Well, it’s all happening at Ulysse Nardin Blast Moonstruck . Just last week it was announced that its parent company Sowind Group SA had been bought from Kering by Sowind’s board of directors, including UN CEO Patrick Pruniaux. Now, the Le Locle-based brand has launched its first exciting release of 2022: The dark, the dashing, and ultra-complicated Blast Moonstruck.
The Blast Moonstruck carries on Ulysse Nardin’s tradition of mind-blowing Ludwig Oeschlin-designed astronomical watches that started with the Astrolabium Galileo Galilei, Planetarium Copernicus, and Tellurium Johannes Kepler in the 1980s and ‘90s.
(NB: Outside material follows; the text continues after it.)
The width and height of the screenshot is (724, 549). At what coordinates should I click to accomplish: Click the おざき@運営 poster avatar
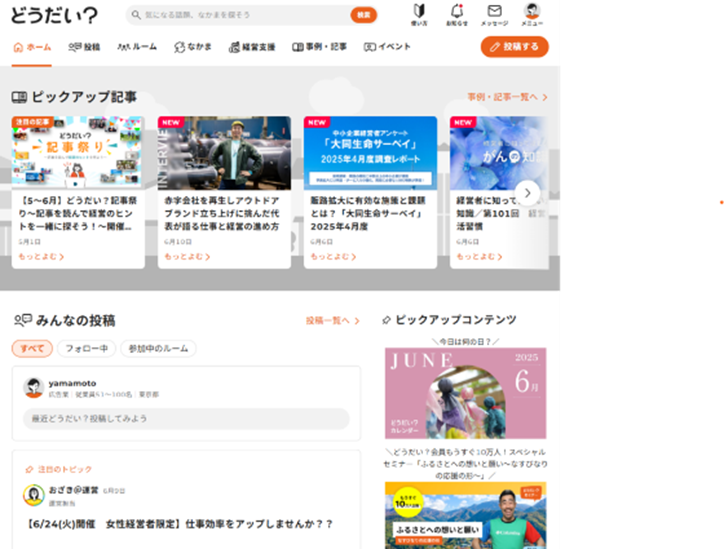33,494
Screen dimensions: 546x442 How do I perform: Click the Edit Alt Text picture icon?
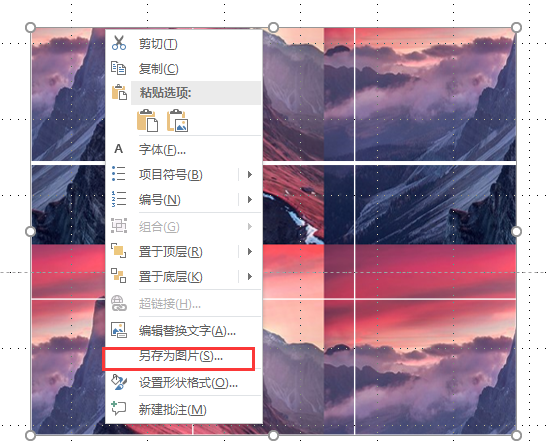tap(119, 330)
Oeschlin continued to work his magic in 2009 when the first Moonstruck was unveiled, followed up in 2017 by the launch of the Executive Moonstruck Worldtimer.
In essence, the new Ulysse Nardin Blast Moonstruck is a cleaner, sleeker, more contemporary interpretation of the Executive Moonstruck Worldtimer. It packs the same complex astronomical instrumentation of the latter, with indications for local time, world time, date, moonphase, days of the lunar month, the position of the sun and moon relative to the Earth, and tidal cycles.
But now, the Ulysse Nardin Blast Moonstruck is packaged in the bold, stealth jet-inspired style that has come to define the brand’s Blast collection. That means a black, gold, and aventurine dial framed by a 45mm black ceramic and black DLC titanium case that features geometrically shaped lugs and a crenulated crown. Finally, the case and dial are paired with a black strap made from alligator leather, rubber, or velvet.
The time – indicated via tapering, gilded, lume-filled hands – can be quickly set forward or backward (using the pushers on the caseband) to any of the 24 time zones represented by world cities emblazoned on the dial’s flange. Additionally, to supplement the 24-hour numerals just inside the flange, the Earth, as seen from above the North Pole, is micro-engraved on the inside of a domed portion of the sapphire crystal. That, in turn, is encircled by the date ring.
Meanwhile, the precision moonphase is indicated through a circular aperture, while the sun is represented using a three-dimensional bronzite disk. Not only does Blast Moonstruck depict the real-time position of these two entities in relation to the Earth – from which you can read the state of the tides – but the moon will appear brighter or dimmer in keeping with the lunar calendar. Powering all these sophisticated indications is the UN-106 automatic caliber, packing a 50-hour power reserve and a 22K gold winding rotor, visible through the transparent display caseback.